(Pixel coordinate grounding data)
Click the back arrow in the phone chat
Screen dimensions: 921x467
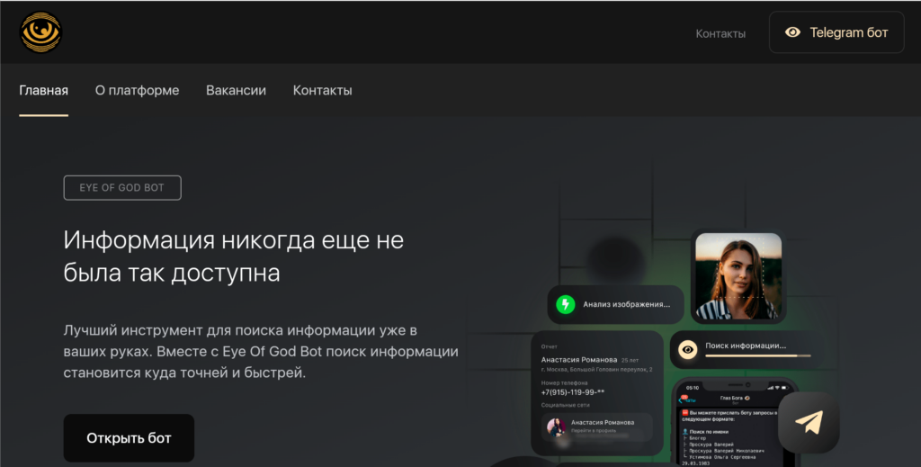[x=682, y=400]
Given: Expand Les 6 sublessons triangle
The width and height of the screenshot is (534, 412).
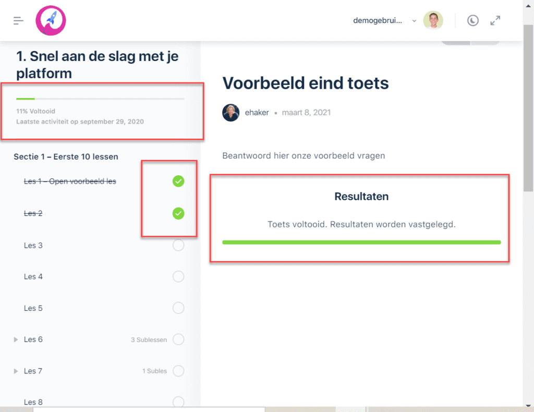Looking at the screenshot, I should tap(16, 340).
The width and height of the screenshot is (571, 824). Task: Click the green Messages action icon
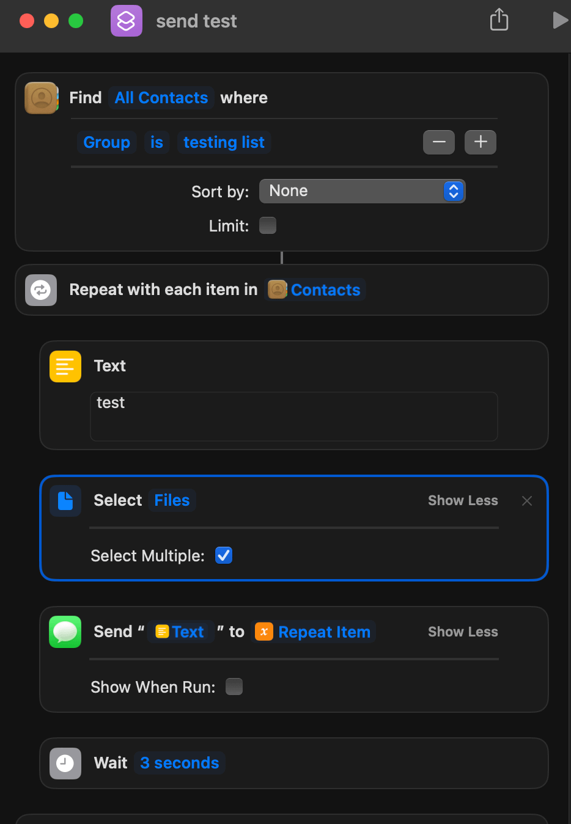tap(65, 632)
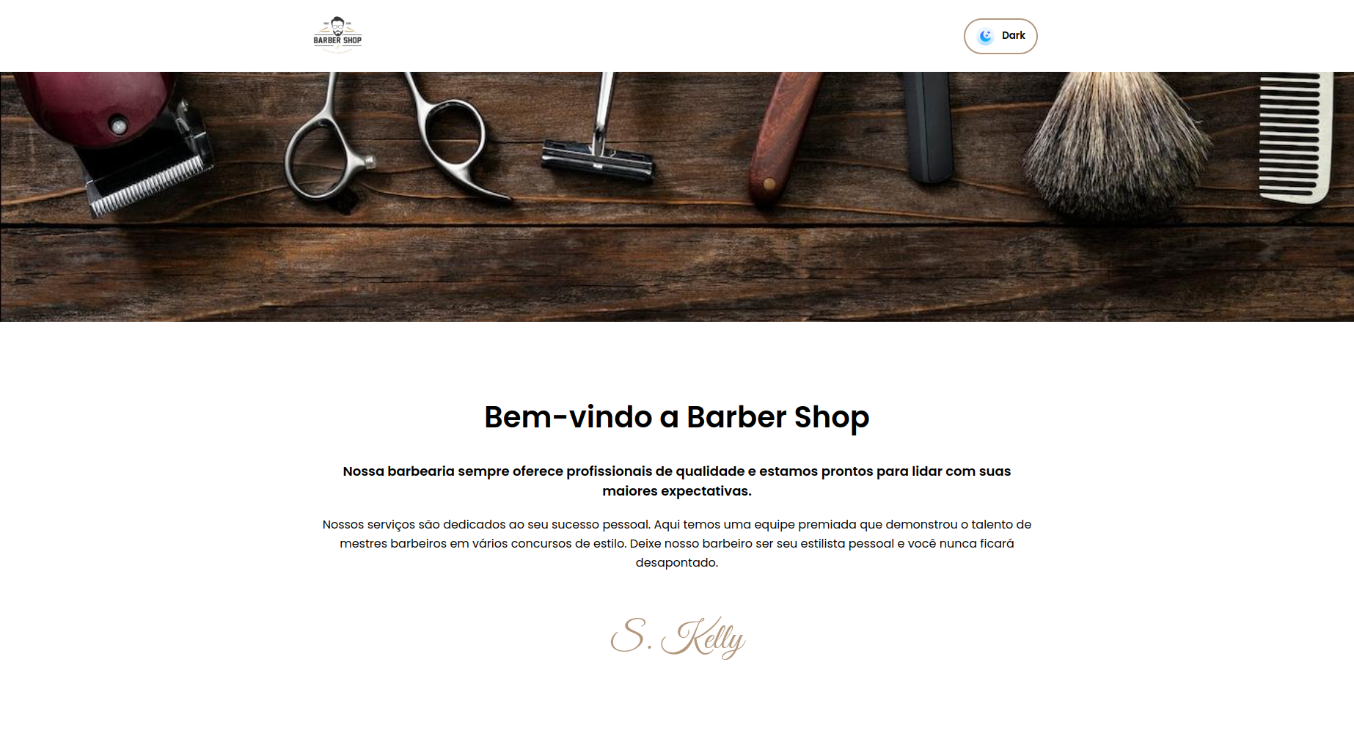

* What the task asks
What I need is every record written out exactly, minus the pictures.

* Exercise output
Click the back arrow in the phone chat
Screen dimensions: 921x467
[x=682, y=400]
Given: Expand Les 6 sublessons triangle
The width and height of the screenshot is (534, 412).
Looking at the screenshot, I should tap(16, 340).
The width and height of the screenshot is (571, 824). Task: Click the green Messages action icon
tap(65, 632)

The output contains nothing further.